Violations of Bell inequalities are often regarded as evidence that quantum nonlocality guarantees intrinsic randomness, effectively playing the role of a “dice” at the heart of device-independent (DI) cryptographic protocols. Yet the precise connection between nonlocality and randomness is more nuanced. We first show that there exist nontrivial Bell inequalities that are maximally violated by quantum correlations while certifying no randomness for any fixed input pair, rendering them ineffective for a large class of standard DI schemes. Moreover, we construct maximally nonlocal quantum correlations that remain deterministic for every fixed input pair, in the sense that for any chosen inputs they can be decomposed into strategies with fixed outputs.

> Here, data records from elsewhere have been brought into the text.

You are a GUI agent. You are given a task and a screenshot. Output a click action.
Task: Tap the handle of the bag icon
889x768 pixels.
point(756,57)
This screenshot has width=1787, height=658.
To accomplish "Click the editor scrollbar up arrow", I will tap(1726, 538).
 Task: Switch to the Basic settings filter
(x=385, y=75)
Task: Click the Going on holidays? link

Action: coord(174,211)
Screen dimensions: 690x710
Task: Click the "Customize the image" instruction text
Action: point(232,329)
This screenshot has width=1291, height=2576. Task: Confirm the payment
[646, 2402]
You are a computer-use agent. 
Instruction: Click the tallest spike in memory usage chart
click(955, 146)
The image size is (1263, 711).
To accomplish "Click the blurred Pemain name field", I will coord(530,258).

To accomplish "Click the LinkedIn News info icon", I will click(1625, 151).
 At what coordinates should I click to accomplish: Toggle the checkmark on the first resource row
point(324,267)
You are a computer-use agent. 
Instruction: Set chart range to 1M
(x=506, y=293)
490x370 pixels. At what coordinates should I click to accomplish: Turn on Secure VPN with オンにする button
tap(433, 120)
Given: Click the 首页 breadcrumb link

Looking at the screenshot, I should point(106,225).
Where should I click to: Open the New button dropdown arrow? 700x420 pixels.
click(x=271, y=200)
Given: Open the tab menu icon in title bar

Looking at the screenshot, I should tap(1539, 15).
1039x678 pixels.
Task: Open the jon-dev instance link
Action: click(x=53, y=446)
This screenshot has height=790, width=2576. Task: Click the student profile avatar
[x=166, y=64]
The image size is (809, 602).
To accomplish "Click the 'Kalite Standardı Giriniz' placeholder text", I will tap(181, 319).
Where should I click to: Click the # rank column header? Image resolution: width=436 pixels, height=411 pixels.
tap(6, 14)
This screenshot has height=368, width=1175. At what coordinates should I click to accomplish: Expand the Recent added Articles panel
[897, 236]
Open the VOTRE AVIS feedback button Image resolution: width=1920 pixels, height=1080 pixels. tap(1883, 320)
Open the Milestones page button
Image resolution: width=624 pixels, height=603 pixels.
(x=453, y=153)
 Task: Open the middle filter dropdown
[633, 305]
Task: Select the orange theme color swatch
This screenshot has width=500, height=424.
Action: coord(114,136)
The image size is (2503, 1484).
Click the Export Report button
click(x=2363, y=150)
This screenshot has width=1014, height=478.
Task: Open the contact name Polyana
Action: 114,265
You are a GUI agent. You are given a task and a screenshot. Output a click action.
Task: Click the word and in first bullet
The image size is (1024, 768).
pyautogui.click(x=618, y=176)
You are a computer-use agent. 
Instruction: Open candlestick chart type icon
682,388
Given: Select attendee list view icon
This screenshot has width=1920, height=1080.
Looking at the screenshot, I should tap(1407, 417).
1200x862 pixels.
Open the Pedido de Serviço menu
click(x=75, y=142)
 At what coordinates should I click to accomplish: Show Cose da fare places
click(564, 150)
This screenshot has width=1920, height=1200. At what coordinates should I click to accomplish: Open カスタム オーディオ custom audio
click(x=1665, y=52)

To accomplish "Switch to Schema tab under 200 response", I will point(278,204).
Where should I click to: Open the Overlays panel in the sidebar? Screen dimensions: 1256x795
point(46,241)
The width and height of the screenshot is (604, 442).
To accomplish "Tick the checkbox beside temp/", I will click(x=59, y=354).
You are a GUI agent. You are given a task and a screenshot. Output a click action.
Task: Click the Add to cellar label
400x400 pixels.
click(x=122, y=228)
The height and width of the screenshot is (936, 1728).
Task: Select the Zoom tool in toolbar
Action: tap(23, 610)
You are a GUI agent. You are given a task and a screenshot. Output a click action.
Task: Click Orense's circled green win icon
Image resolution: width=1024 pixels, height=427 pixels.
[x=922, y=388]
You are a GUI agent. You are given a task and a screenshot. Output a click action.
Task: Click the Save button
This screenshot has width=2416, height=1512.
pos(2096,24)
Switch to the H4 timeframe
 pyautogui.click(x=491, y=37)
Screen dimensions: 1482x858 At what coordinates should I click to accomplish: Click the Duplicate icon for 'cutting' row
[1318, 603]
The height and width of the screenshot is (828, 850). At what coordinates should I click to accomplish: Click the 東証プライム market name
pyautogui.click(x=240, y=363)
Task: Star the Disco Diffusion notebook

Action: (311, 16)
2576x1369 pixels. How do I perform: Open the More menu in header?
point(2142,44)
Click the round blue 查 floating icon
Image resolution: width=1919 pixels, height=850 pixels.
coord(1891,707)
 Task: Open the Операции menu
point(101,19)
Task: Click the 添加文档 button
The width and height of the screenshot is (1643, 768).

Conversely, we show when all input pairs are used for randomness generation, any amount of quantum nonlocality suffices to certify randomness, implying that no form of bound randomness exists in quantum nonlocality: every nonlocal behavior can be useful for DI randomness generation under an appropriately designed protocol. Building on this, we introduce the average guessing probability over all inputs, in contrast to the hitherto considered fixed-input guessing probability, as a faithful and monotonic quantifier of nonlocality. Using this measure, we prove that, contrary to recent findings in PRL 134, 090201, the detection efficiency threshold for certifying randomness is never lower than that required for detecting nonlocality. Finally, we analytically compute the average guessing probability by a quantum adversary in the standard CHSH test and show how this leads to improved generation rates in state-of-the-art amplification protocols. Together, our results precisely delineate the limits of determinism compatible with quantum nonlocality and establish average guessing probability as the correct operational bridge between nonlocality and DI randomness.